• **Aim of the task**
In the account of prison life during COVID-19 below, write out the passage that begins at the words "We quickly realised" and stops after the words "in violent ways.", with no change to its wording.

• **Given text**
========

I would like you to witness a day in the life of a person in prison during COVID-19. 

People who have experienced incarceration know that living environments within prisons are inhumane. Most people in prison have limited or no access to a phone computer, or other things that most of us take for granted.

Since Covid arrived, it has only gotten worse. I worry about the long term effects this will have on our mental health and how it will affect our chances for rehabilitation.

It’s just another Groundhog Day as I jolt awake with the sounds of guard running up the stairs. You can tell it’s them because of the sounds of their boots as they stomp on every single step. It’s as if the entire world needs to hear them.

To me, that sound of stomping boots and jangling keys are the worst sounds in the world, a constant reminder of what a home shouldn’t feel like. 

Most of us watched the news along with the rest of the world, keeping up with the pandemic.

In the beginning nobody took it seriously. It wasn’t a big deal until numbers began to rise quickly. We panicked.

Every one of us has families, friends, people we care about. The thought of possibly spending our last days on earth here were intolerable. 

I thought of my mother outside those fences. With her lung problems I was afraid that I would lose her. She hadn’t been part of my life much, and I didn’t feel particularly close to her. But I wasn’t ready to lose her. I don’t think anyone can ever be ready to lose someone.

We were going to break out, we’d plan it all out, work as a team, and I’m talking about the majority of us. We weren’t going to just sit here and die. 

The institution began slowing down. It seemed like everyday more restrictive measures were put in place. We were stuck in our housing units with 7 or 8 other individuals per house. 

We quickly realised that most of us didn’t like each other very much. The thing about jail is that you can’t pick who you’re living with, and personalities clash. Many of us complained non-stop, which didn’t do anyone any good. Others acted out in violent ways.

Our escape plans went to hell because none of us could stand each other.

Then summer time arrived, and the housing units became unbearably hot. It felt like we were dying of heat.

After some weeks they started letting us walk for 60 minutes a day, one house at the time to prevent the virus from spreading.

Many workers were no longer showing up for work, and we became more stuck than ever before.

I have experienced solitary confinement. Being incarcerated during this time was like that.

I know Covid has been hard on everybody, and I recognise that many people do not sympathize with criminals. But people are people and every human matters as much as the next one. 

What prisoners are going through since Covid-19 arrived is unacceptable.

========

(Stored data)
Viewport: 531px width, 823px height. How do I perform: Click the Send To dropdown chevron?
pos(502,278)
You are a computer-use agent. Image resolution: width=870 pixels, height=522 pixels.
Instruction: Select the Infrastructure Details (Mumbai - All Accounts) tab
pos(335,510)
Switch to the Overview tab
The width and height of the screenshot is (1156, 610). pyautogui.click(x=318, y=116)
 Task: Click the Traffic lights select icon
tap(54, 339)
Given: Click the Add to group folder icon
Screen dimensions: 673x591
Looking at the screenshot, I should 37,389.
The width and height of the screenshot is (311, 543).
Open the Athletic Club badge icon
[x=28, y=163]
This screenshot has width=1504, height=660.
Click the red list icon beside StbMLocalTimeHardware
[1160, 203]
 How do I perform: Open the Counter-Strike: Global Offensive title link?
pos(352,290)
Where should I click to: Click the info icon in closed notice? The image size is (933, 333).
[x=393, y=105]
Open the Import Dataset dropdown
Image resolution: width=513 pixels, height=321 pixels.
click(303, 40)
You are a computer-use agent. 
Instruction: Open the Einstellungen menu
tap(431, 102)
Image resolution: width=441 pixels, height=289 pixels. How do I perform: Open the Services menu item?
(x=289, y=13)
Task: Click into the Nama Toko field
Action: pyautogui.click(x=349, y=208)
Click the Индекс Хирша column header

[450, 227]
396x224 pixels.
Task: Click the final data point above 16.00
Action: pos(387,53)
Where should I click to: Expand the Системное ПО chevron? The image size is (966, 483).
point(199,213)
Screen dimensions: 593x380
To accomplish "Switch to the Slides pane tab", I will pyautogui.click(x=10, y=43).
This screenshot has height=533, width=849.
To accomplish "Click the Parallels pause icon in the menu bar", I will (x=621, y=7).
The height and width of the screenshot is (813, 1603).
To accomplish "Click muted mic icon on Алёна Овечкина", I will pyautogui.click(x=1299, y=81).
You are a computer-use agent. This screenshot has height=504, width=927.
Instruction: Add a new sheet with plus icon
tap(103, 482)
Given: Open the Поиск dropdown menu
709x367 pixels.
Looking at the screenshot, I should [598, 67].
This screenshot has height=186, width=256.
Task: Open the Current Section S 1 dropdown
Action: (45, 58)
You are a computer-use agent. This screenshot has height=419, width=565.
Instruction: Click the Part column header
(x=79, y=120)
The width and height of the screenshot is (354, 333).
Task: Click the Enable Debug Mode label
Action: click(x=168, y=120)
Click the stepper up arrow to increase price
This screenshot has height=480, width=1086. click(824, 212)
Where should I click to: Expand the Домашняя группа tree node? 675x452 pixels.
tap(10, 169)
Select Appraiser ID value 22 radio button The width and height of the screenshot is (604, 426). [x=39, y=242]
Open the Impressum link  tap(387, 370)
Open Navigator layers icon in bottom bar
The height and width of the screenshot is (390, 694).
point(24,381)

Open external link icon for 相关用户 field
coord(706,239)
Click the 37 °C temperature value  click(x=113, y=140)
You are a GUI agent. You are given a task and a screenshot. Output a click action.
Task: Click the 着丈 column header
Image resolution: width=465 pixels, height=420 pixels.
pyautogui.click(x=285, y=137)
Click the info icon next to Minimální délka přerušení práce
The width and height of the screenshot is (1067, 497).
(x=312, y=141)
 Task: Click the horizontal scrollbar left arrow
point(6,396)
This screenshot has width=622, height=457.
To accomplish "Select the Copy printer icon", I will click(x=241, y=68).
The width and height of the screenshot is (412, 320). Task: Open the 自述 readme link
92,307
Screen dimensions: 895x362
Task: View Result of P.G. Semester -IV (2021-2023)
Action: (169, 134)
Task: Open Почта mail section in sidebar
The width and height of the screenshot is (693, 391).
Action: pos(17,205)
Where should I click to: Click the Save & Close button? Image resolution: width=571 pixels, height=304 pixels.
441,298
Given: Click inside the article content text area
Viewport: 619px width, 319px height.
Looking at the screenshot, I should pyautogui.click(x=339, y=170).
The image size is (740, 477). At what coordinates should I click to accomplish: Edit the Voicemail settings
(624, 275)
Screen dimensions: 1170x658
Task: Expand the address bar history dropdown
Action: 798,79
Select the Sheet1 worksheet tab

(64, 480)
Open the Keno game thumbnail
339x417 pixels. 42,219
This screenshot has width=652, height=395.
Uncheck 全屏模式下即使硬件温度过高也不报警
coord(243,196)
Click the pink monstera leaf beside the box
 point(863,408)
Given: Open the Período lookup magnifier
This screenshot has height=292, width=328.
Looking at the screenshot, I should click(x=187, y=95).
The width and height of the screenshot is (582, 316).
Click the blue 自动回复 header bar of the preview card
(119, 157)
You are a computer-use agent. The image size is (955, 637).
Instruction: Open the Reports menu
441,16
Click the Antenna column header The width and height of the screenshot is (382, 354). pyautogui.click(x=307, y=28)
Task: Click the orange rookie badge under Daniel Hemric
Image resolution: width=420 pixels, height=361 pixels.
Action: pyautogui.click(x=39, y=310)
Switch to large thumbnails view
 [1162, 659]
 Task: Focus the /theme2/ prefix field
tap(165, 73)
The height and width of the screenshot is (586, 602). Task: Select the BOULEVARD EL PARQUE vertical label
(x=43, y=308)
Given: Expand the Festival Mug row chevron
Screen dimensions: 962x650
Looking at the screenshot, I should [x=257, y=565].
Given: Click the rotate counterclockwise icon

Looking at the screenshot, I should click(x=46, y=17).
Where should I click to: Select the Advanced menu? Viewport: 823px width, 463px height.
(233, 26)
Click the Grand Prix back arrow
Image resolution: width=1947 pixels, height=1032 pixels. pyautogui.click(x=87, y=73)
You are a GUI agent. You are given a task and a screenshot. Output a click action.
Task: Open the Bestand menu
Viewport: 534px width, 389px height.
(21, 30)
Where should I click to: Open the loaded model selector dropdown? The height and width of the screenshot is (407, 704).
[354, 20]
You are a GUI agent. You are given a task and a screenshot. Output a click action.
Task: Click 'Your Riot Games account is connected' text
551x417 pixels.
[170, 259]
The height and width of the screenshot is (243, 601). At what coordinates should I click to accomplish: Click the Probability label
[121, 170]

========

• **Solved problem**
We quickly realised that most of us didn’t like each other very much. The thing about jail is that you can’t pick who you’re living with, and personalities clash. Many of us complained non-stop, which didn’t do anyone any good. Others acted out in violent ways.